The rock of this dike was described and referred to as a minette lamprophyre by J. P. Iddings in Diller et al. (1898), as camptonite by Wolff in Spencer et al. (1908) and by Palache (1935), as a kugel minette by Milton (1952), and as a mica-diabase rock by Frondel and Baum (1974). It is considered to be post-Ordovician, perhaps Silurian or Triassic in age, but has not been recently studied. It is a dull-black rock, fine-grained, with chilled margins; xenoliths of gneissic ore occur within sections of the dike.
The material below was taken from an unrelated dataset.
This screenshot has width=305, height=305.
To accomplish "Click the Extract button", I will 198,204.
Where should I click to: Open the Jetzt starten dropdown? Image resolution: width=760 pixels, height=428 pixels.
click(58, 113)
Other dikes in the general region, perhaps Silurian in age, were described by Milton (1947); these are markedly different from the dikes which cut the Franklin deposit. Ries and Bowen (1922) reported some post-Ordovician dikes in the Sterling Mine, and Spurr and Lewis (1925) also noted a basic dike, said to be identical with those at Franklin, in the open cut at Sterling Hill; this might have been an orebody feature.

Pegmatites

Pegmatite bodies, varying in size from stringers 1 x 24 inches (2.5 x 60 centimeters) to larger masses of 15 x 400 feet (4.5 x 122 meters), occur in the orebody, but have no significance for the genesis of the ores; they postdate the folding of the orebody. Those in the ore are considered to be late Precambrian in age; they may be genetically related to a period of regional pegmatite crystallization about 965 million years ago (Grauch and Aleinikoff, 1985). In the early literature they are generally referred to as syenite or granite. Venuto (1953) and Hague et al. (1956) classified these pegmatites as potassic and sodic. Others have been found, fragmented and folded, within the Franklin Marble (Spurr and Lewis, 1925); their age is unknown.

Potassic pegmatites

The potassic pegmatites in general are younger, discordant, and form larger units. The main concentration of such pegmatites is in the footwall of the west limb, toward the northern end of the deposit, especially north of the Palmer Shaft pillar. Pegmatites occur here and in the keel and hanging wall as numerous small and irregular bodies. Such pegmatites invade the Cork Hill Gneiss, the Furnace Magnetite Bed, and the Franklin Marble, and penetrate the footwall of the orebody (Venuto, 1953). Where they intersect ore units, they do so at 5 to 10o and generally follow the synclinal structure of the orebody.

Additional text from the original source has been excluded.